South L.A. holds the dubious distinction of having some of the highest obesity rates in the entire county; at last check, about one-third of its adult residents were obese.

What does having low vitamin D levels mean?

According to the Mayo Clinic, there's strong scientific evidence linking low vitamin D levels to the following conditions:

Hypophosphatemia Hypophosphatemia simply means there are low levels of phosphorus in the blood, which may manifest in bone pain, confusion or muscle weakness, depending on what's causing it.

Rickets Rickets is a softening or weakening of the bones which, besides causing bone pain and tenderness, could lead to dental and skeletal deformities, impaired growth and muscle cramps.

Hyperparathyroidism People with this condition produce too much parathyroid hormone, which controls calcium in the blood and the bones. Calcium levels that are too high or too low could mean bone pain, depression, fatigue or kidney stones, to name just a few symptoms, although the condition is usually diagnosed before it gets to that point.

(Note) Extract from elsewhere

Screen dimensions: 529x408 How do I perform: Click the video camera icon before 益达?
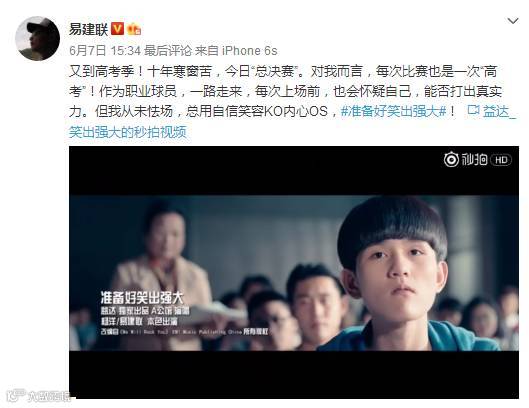[474, 110]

Psoriasis Psoriasis is lifelong skin condition that causes redness and irritation, and often manifests in thick, red skin with flaky silver-white patches. Other symptoms may include genital lesions in males, joint pain and severe dandruff. It can be controlled with treatment, though, and generally won't affect a person's overall health.

Vitamin D deficiency has also been associated with several diseases – bone loss, osteoarthritis, kidney disease, respiratory issues and diabetes, to name a few – but its relationship isn't causal.

The ODS says its recommendations for vitamin D consumption depend on a person's age – adults generally need about 600 units per day. That can be obtained through select foods (including salmon), sunlight and dietary supplements.